[Pointing rows for text and elements]
##########

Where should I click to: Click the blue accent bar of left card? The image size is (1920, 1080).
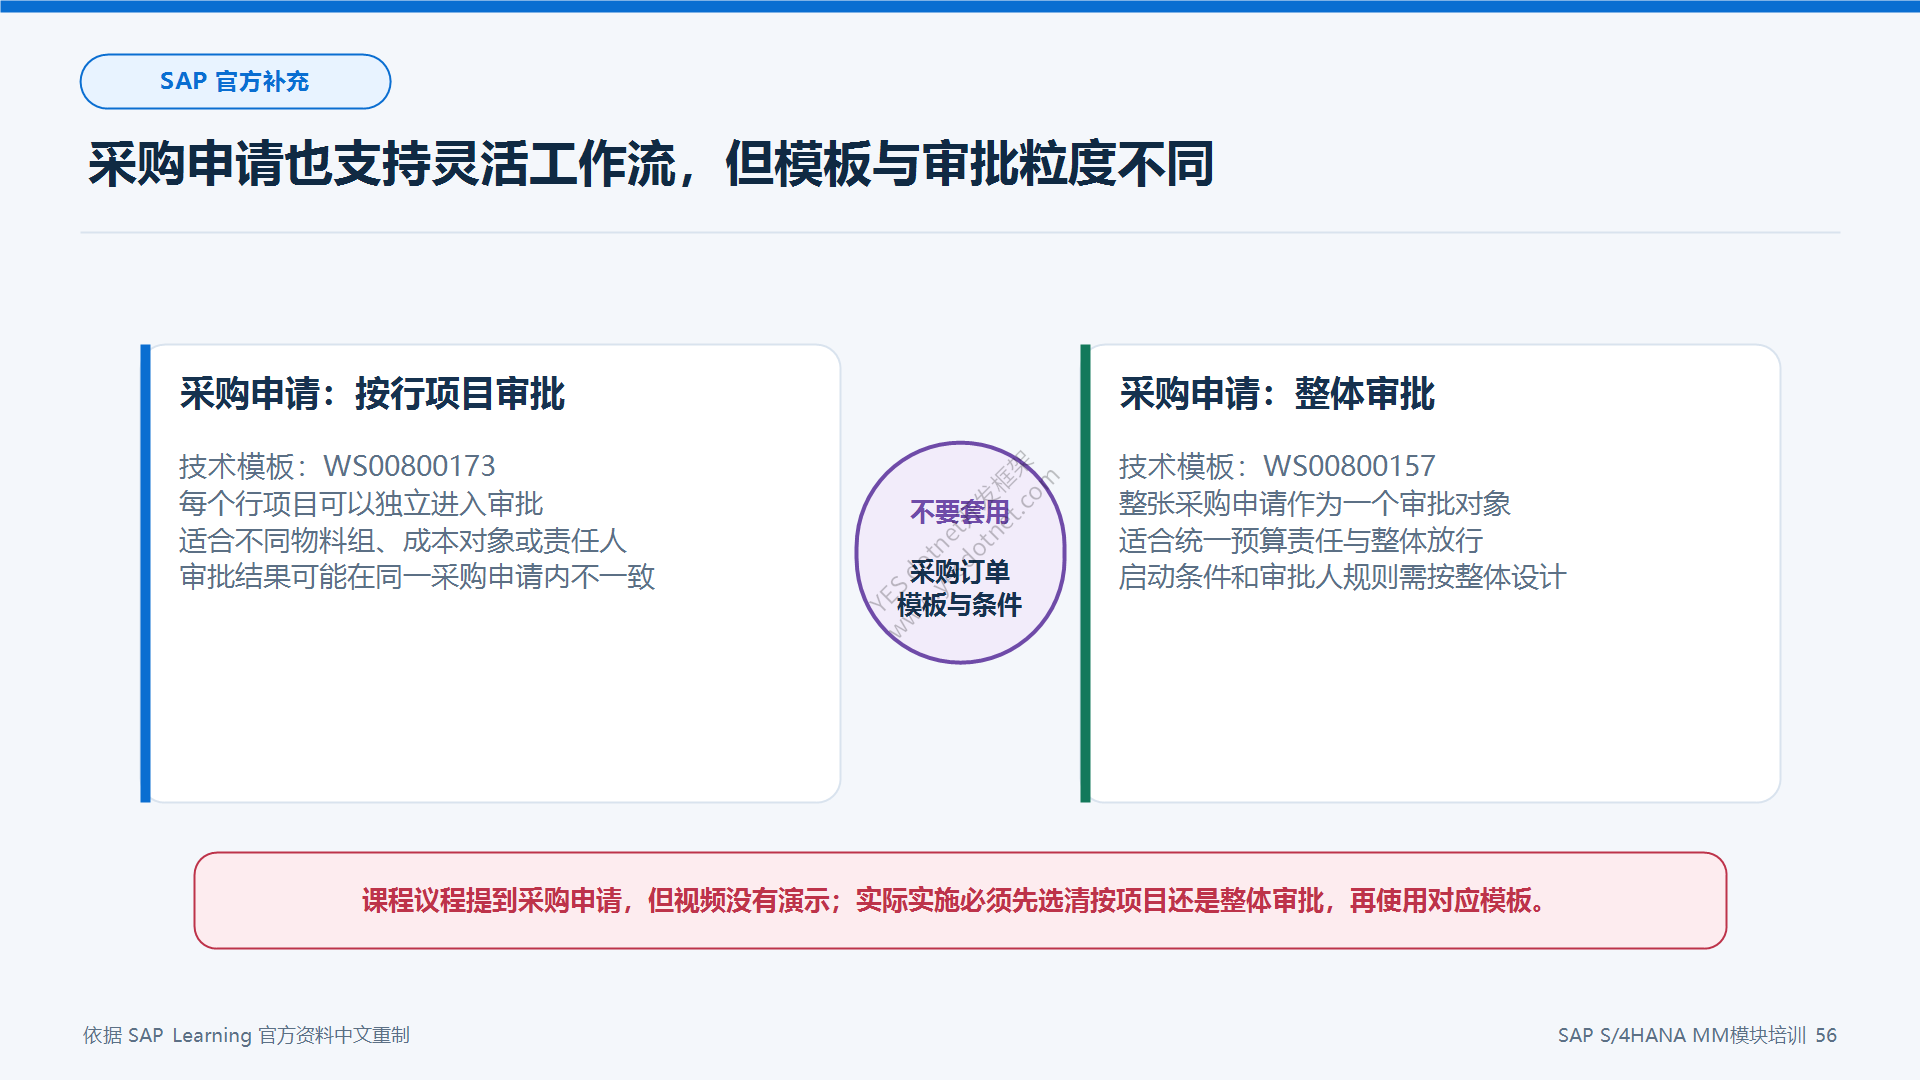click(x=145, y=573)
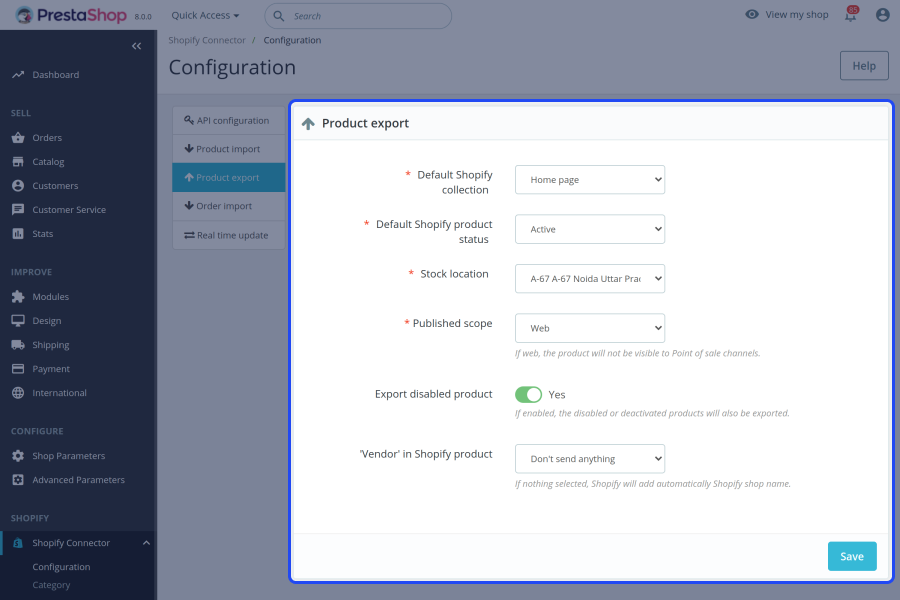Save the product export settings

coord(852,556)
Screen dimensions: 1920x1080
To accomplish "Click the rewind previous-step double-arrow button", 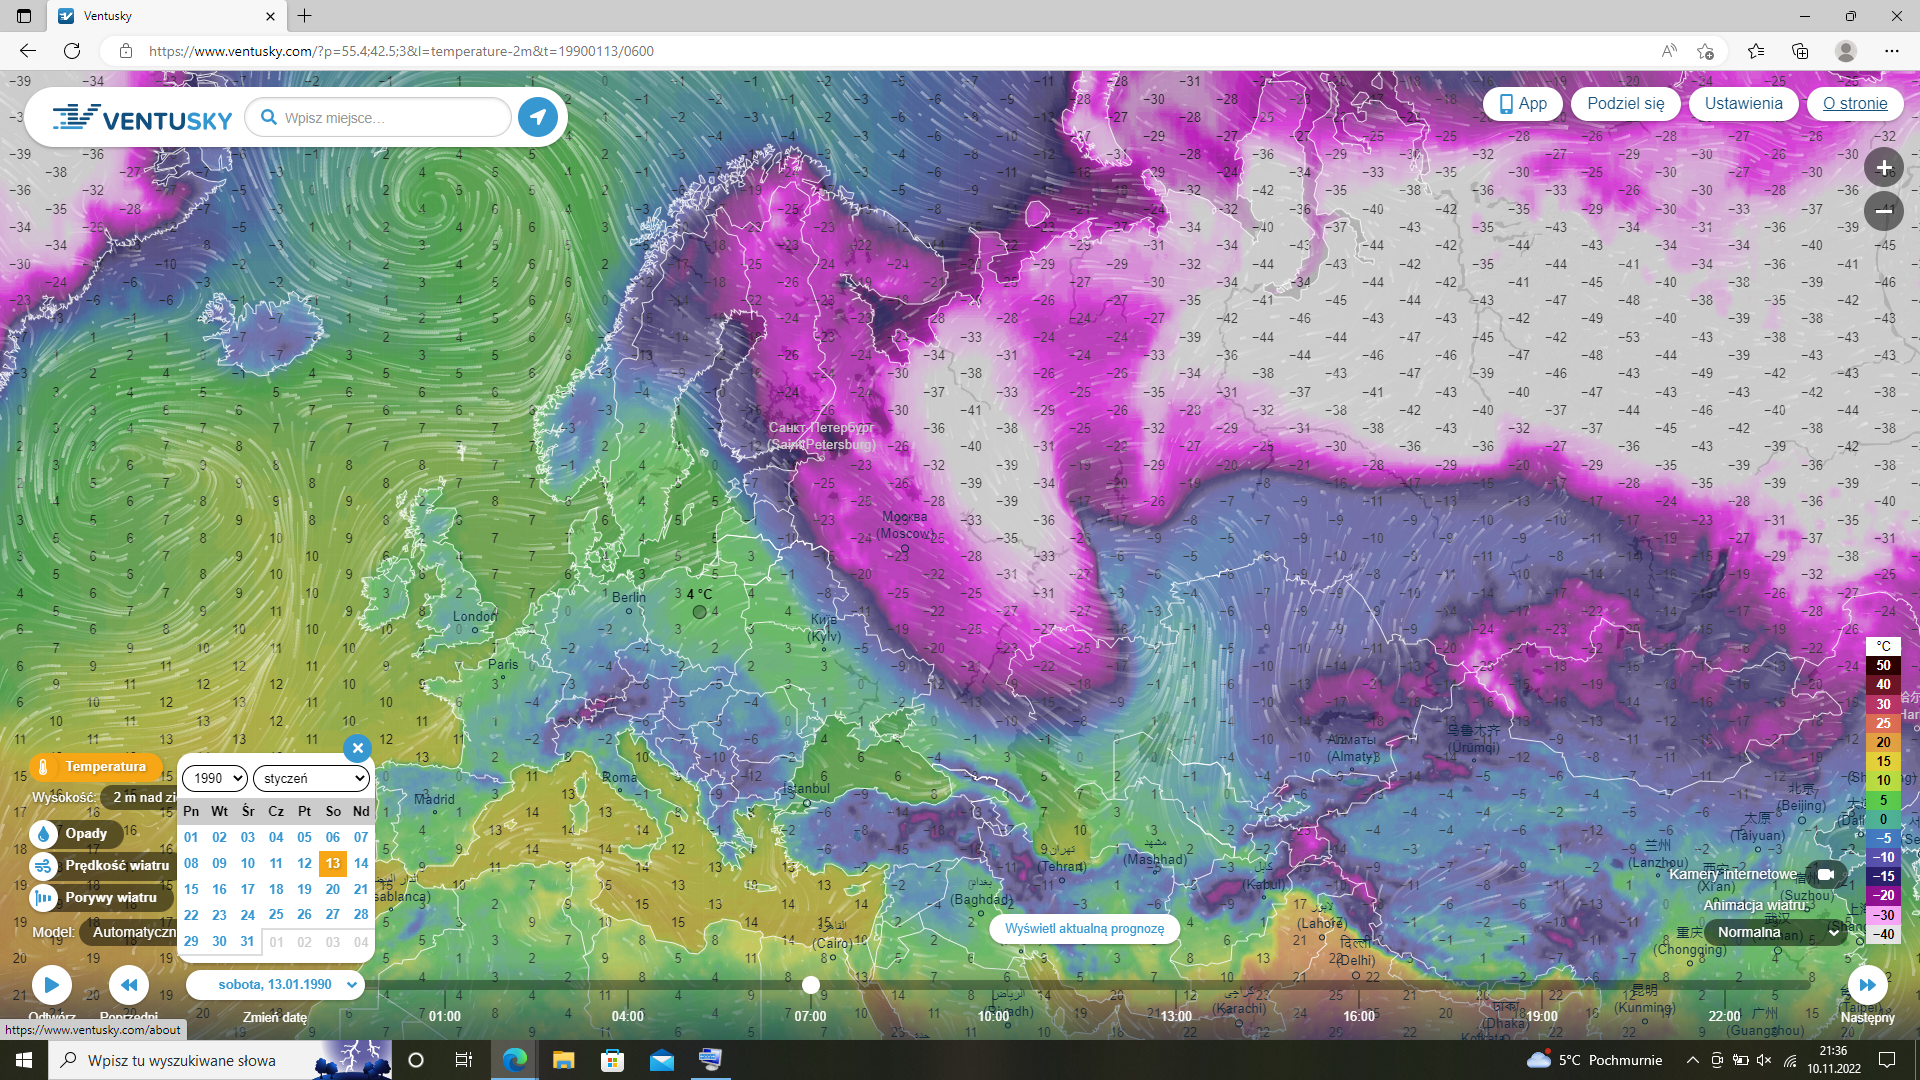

##########

WHAT IS NEEDED
Render the rows above as a numbered list, skipping any blank lines and leaving the pictures out.

OUTPUT FOR THIS TASK
1. Where should I click to: Click the blue accent bar of left card? The image size is (1920, 1080).
2. click(x=145, y=573)
3. Save the product export settings
4. coord(852,556)
5. Screen dimensions: 1920x1080
6. To accomplish "Click the rewind previous-step double-arrow button", 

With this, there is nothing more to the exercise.